Not a “back door” by my definition. The title of the article makes it sound like these operating systems have had a back door built-in in and it was only discovered now.
right ! … and this makes “arstechnica[.]com” clickbaity and it’s source “intezer” as well.
wtf, are some security groups run like inside the Dilbert comic strip ?
Edit after @CHEFKOCH@lemmy.ml comments below and above mine :
Oups, my bad, it says :
Backdoor for (W… and) Linux …
it does not say :
Backdoor in (W… and) Linux …
It is not clickbait, the definition of a backdoor is clear. If a software package got compromised without that you’re aware of it and can still install it. This was the case.
Please do not call everything which does not fit into your thinking or world clickbait, it is not.
Not a “back door” by my definition. The title of the article makes it sound like these operating systems have had a back door built-in in and it was only discovered now.
right ! … and this makes “arstechnica[.]com” clickbaity and it’s source “intezer” as well.wtf, are some security groups run like inside the Dilbert comic strip ?
Edit after @CHEFKOCH@lemmy.ml comments below and above mine :
Oups, my bad, it says :
Backdoor for (W… and) Linux …
it does not say :
Backdoor in (W… and) Linux …
It is not clickbait, the definition of a backdoor is clear. If a software package got compromised without that you’re aware of it and can still install it.

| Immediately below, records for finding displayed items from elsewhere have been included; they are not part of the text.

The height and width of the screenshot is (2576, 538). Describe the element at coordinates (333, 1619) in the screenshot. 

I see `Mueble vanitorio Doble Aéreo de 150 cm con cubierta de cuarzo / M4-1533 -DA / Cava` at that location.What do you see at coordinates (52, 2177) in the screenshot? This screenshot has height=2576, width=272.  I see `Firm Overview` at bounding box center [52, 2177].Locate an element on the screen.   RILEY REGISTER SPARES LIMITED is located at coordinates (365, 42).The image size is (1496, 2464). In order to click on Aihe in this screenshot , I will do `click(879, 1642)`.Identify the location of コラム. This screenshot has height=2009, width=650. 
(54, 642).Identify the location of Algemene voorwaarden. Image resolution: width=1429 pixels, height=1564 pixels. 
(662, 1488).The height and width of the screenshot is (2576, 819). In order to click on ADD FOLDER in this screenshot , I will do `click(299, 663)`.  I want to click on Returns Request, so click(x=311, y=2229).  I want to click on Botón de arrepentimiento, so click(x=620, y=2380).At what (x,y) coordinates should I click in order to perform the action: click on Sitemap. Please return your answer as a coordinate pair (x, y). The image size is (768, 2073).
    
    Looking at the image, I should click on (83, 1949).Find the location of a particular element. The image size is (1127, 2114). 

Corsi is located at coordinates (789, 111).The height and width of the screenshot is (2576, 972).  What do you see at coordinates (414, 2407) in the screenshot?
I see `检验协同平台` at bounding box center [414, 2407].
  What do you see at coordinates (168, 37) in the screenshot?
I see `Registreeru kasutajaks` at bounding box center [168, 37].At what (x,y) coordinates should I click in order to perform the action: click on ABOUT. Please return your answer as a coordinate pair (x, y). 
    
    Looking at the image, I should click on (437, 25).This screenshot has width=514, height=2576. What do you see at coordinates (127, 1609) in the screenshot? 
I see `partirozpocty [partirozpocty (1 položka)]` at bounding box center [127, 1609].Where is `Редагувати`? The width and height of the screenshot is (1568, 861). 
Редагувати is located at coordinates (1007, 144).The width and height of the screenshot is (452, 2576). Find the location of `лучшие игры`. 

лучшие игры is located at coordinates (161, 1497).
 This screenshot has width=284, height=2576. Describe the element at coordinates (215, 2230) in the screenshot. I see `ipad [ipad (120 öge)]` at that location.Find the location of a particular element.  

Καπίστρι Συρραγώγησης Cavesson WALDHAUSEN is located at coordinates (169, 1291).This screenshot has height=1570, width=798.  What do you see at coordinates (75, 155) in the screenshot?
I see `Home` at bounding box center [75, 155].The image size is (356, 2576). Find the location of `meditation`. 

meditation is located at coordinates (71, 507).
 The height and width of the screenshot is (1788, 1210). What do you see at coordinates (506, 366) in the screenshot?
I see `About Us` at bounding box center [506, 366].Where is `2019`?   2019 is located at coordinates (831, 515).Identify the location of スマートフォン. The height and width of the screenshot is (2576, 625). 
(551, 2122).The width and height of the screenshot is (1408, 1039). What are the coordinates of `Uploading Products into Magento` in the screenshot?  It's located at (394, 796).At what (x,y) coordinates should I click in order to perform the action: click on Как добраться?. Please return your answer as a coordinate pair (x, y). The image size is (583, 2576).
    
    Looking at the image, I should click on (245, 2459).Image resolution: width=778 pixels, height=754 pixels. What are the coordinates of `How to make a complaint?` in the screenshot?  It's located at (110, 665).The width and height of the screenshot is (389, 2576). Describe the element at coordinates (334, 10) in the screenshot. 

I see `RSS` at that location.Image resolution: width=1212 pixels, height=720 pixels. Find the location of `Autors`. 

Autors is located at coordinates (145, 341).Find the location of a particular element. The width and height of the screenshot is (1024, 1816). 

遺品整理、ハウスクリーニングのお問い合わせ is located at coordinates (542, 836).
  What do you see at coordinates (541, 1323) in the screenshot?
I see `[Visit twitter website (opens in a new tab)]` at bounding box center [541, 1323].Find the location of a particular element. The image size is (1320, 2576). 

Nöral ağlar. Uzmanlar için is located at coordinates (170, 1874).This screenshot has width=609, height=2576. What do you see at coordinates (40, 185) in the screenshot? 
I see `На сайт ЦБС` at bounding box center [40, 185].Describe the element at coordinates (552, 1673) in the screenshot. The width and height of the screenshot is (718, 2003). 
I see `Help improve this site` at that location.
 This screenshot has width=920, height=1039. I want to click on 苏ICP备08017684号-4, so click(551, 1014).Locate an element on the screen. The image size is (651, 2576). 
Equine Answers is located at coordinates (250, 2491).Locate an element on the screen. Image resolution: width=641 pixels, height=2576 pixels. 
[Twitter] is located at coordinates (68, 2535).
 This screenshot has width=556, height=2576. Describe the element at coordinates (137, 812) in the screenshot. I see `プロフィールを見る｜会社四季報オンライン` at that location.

This was the case.
Please do not call everything which does not fit into your thinking or world clickbait, it is not.
understood, corrected and upvoted
That’s a pretty wholesome response.
Disagree, it says - for - not - in - … there is a difference.
“Intezer said that may be an indication the file masqueraded as a type script app spread after being sneaked into the npm JavaScript repository.”
The article doesn’t say the developers leave the back door.